_What is being asked_: The records that follow are to be transcribed word for word.

• • • •

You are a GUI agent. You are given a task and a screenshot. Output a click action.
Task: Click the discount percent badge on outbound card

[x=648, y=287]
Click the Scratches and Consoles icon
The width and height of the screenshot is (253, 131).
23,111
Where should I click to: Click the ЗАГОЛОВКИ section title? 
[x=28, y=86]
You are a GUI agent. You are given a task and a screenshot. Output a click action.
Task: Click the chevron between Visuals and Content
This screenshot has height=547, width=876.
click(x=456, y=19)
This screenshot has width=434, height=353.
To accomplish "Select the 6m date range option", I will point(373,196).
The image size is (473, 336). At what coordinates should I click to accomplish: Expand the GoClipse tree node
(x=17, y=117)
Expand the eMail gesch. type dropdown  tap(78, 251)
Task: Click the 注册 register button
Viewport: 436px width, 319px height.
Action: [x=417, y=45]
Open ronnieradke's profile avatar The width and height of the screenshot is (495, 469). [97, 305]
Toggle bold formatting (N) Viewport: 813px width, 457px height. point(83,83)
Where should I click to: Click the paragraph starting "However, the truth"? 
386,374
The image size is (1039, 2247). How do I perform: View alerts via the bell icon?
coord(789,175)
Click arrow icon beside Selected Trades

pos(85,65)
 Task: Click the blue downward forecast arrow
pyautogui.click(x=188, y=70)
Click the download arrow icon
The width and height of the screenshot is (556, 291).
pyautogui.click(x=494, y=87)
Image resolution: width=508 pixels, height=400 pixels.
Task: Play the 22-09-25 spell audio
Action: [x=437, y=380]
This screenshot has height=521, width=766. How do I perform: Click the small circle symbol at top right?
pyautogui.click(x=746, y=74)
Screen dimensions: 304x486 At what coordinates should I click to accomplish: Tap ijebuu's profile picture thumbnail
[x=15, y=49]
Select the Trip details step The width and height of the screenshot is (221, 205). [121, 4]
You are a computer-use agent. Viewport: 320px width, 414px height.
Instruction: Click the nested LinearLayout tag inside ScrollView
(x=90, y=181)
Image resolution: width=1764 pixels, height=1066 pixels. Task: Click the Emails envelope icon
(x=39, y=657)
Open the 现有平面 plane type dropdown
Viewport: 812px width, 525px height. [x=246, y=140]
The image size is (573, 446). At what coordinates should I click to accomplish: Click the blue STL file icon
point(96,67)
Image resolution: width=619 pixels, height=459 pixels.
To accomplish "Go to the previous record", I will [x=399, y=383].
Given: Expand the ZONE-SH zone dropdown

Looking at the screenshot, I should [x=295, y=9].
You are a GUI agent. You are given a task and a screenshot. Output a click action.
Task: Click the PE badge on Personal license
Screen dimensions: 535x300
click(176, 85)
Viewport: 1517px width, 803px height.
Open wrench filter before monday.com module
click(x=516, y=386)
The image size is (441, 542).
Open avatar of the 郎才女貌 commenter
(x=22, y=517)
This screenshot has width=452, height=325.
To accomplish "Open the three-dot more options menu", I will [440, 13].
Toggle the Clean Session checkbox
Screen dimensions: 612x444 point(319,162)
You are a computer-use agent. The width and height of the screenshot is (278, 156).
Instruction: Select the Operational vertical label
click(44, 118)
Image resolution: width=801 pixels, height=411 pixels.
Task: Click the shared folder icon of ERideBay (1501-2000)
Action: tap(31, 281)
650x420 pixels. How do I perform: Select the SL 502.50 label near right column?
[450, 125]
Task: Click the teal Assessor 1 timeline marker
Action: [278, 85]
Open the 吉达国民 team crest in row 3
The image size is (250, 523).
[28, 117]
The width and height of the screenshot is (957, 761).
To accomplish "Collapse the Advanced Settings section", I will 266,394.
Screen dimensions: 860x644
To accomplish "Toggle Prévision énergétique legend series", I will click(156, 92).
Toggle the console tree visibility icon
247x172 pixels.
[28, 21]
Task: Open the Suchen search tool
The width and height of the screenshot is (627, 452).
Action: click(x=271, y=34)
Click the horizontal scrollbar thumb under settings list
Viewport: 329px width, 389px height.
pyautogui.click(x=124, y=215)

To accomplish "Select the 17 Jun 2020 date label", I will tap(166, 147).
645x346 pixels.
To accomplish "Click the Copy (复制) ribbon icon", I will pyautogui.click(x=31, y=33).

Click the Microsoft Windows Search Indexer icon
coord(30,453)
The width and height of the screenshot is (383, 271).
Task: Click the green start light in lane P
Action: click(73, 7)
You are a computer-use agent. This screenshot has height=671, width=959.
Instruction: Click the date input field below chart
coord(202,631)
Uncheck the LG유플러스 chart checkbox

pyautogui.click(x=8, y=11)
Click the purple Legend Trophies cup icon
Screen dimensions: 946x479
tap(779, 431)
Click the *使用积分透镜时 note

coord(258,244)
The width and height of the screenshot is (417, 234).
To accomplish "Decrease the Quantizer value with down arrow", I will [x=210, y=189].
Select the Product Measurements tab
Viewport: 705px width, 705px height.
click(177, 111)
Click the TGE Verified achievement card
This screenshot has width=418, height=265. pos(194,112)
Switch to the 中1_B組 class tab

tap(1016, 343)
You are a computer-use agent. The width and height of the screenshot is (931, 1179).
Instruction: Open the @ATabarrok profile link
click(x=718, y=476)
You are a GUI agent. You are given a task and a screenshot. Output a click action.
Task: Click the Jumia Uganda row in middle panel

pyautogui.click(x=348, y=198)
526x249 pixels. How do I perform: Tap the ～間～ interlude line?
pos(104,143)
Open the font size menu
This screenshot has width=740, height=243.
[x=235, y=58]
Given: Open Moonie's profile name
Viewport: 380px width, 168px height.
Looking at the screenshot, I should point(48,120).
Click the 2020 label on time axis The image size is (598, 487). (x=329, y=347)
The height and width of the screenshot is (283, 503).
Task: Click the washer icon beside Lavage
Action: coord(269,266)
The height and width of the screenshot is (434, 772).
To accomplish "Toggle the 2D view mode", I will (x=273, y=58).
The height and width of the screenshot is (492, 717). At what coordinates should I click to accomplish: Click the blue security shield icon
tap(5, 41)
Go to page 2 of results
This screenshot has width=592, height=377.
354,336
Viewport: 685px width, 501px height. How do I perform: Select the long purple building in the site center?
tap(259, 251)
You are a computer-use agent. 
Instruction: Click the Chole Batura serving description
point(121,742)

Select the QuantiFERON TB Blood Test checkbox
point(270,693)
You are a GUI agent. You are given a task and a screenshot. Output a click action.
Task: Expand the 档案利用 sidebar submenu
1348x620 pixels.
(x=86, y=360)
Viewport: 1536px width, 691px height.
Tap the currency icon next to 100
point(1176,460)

• • • •

_The completed task_:
You are a GUI agent. You are given a task and a screenshot. Output a click action.
Task: Click the discount percent badge on outbound card

[x=648, y=287]
Click the Scratches and Consoles icon
The width and height of the screenshot is (253, 131).
23,111
Where should I click to: Click the ЗАГОЛОВКИ section title? 
[x=28, y=86]
You are a GUI agent. You are given a task and a screenshot. Output a click action.
Task: Click the chevron between Visuals and Content
This screenshot has height=547, width=876.
click(x=456, y=19)
This screenshot has width=434, height=353.
To accomplish "Select the 6m date range option", I will point(373,196).
The image size is (473, 336). At what coordinates should I click to accomplish: Expand the GoClipse tree node
(x=17, y=117)
Expand the eMail gesch. type dropdown  tap(78, 251)
Task: Click the 注册 register button
Viewport: 436px width, 319px height.
Action: [x=417, y=45]
Open ronnieradke's profile avatar The width and height of the screenshot is (495, 469). [97, 305]
Toggle bold formatting (N) Viewport: 813px width, 457px height. point(83,83)
Where should I click to: Click the paragraph starting "However, the truth"? 
386,374
The image size is (1039, 2247). How do I perform: View alerts via the bell icon?
coord(789,175)
Click arrow icon beside Selected Trades

pos(85,65)
 Task: Click the blue downward forecast arrow
pyautogui.click(x=188, y=70)
Click the download arrow icon
The width and height of the screenshot is (556, 291).
pyautogui.click(x=494, y=87)
Image resolution: width=508 pixels, height=400 pixels.
Task: Play the 22-09-25 spell audio
Action: [x=437, y=380]
This screenshot has height=521, width=766. How do I perform: Click the small circle symbol at top right?
pyautogui.click(x=746, y=74)
Screen dimensions: 304x486 At what coordinates should I click to accomplish: Tap ijebuu's profile picture thumbnail
[x=15, y=49]
Select the Trip details step The width and height of the screenshot is (221, 205). [121, 4]
You are a computer-use agent. Viewport: 320px width, 414px height.
Instruction: Click the nested LinearLayout tag inside ScrollView
(x=90, y=181)
Image resolution: width=1764 pixels, height=1066 pixels. Task: Click the Emails envelope icon
(x=39, y=657)
Open the 现有平面 plane type dropdown
Viewport: 812px width, 525px height. [x=246, y=140]
The image size is (573, 446). At what coordinates should I click to accomplish: Click the blue STL file icon
point(96,67)
Image resolution: width=619 pixels, height=459 pixels.
To accomplish "Go to the previous record", I will [x=399, y=383].
Given: Expand the ZONE-SH zone dropdown

Looking at the screenshot, I should [x=295, y=9].
You are a GUI agent. You are given a task and a screenshot. Output a click action.
Task: Click the PE badge on Personal license
Screen dimensions: 535x300
click(176, 85)
Viewport: 1517px width, 803px height.
Open wrench filter before monday.com module
click(x=516, y=386)
The image size is (441, 542).
Open avatar of the 郎才女貌 commenter
(x=22, y=517)
This screenshot has width=452, height=325.
To accomplish "Open the three-dot more options menu", I will [440, 13].
Toggle the Clean Session checkbox
Screen dimensions: 612x444 point(319,162)
You are a computer-use agent. The width and height of the screenshot is (278, 156).
Instruction: Select the Operational vertical label
click(44, 118)
Image resolution: width=801 pixels, height=411 pixels.
Task: Click the shared folder icon of ERideBay (1501-2000)
Action: tap(31, 281)
650x420 pixels. How do I perform: Select the SL 502.50 label near right column?
[450, 125]
Task: Click the teal Assessor 1 timeline marker
Action: [278, 85]
Open the 吉达国民 team crest in row 3
The image size is (250, 523).
[28, 117]
The width and height of the screenshot is (957, 761).
To accomplish "Collapse the Advanced Settings section", I will 266,394.
Screen dimensions: 860x644
To accomplish "Toggle Prévision énergétique legend series", I will click(156, 92).
Toggle the console tree visibility icon
247x172 pixels.
[28, 21]
Task: Open the Suchen search tool
The width and height of the screenshot is (627, 452).
Action: click(x=271, y=34)
Click the horizontal scrollbar thumb under settings list
Viewport: 329px width, 389px height.
pyautogui.click(x=124, y=215)

To accomplish "Select the 17 Jun 2020 date label", I will tap(166, 147).
645x346 pixels.
To accomplish "Click the Copy (复制) ribbon icon", I will pyautogui.click(x=31, y=33).

Click the Microsoft Windows Search Indexer icon
coord(30,453)
The width and height of the screenshot is (383, 271).
Task: Click the green start light in lane P
Action: click(73, 7)
You are a computer-use agent. This screenshot has height=671, width=959.
Instruction: Click the date input field below chart
coord(202,631)
Uncheck the LG유플러스 chart checkbox

pyautogui.click(x=8, y=11)
Click the purple Legend Trophies cup icon
Screen dimensions: 946x479
tap(779, 431)
Click the *使用积分透镜时 note

coord(258,244)
The width and height of the screenshot is (417, 234).
To accomplish "Decrease the Quantizer value with down arrow", I will [x=210, y=189].
Select the Product Measurements tab
Viewport: 705px width, 705px height.
click(177, 111)
Click the TGE Verified achievement card
This screenshot has width=418, height=265. pos(194,112)
Switch to the 中1_B組 class tab

tap(1016, 343)
You are a computer-use agent. The width and height of the screenshot is (931, 1179).
Instruction: Open the @ATabarrok profile link
click(x=718, y=476)
You are a GUI agent. You are given a task and a screenshot. Output a click action.
Task: Click the Jumia Uganda row in middle panel

pyautogui.click(x=348, y=198)
526x249 pixels. How do I perform: Tap the ～間～ interlude line?
pos(104,143)
Open the font size menu
This screenshot has width=740, height=243.
[x=235, y=58]
Given: Open Moonie's profile name
Viewport: 380px width, 168px height.
Looking at the screenshot, I should point(48,120).
Click the 2020 label on time axis The image size is (598, 487). (x=329, y=347)
The height and width of the screenshot is (283, 503).
Task: Click the washer icon beside Lavage
Action: coord(269,266)
The height and width of the screenshot is (434, 772).
To accomplish "Toggle the 2D view mode", I will (x=273, y=58).
The height and width of the screenshot is (492, 717). At what coordinates should I click to accomplish: Click the blue security shield icon
tap(5, 41)
Go to page 2 of results
This screenshot has width=592, height=377.
354,336
Viewport: 685px width, 501px height. How do I perform: Select the long purple building in the site center?
tap(259, 251)
You are a computer-use agent. 
Instruction: Click the Chole Batura serving description
point(121,742)

Select the QuantiFERON TB Blood Test checkbox
point(270,693)
You are a GUI agent. You are given a task and a screenshot. Output a click action.
Task: Expand the 档案利用 sidebar submenu
1348x620 pixels.
(x=86, y=360)
Viewport: 1536px width, 691px height.
Tap the currency icon next to 100
point(1176,460)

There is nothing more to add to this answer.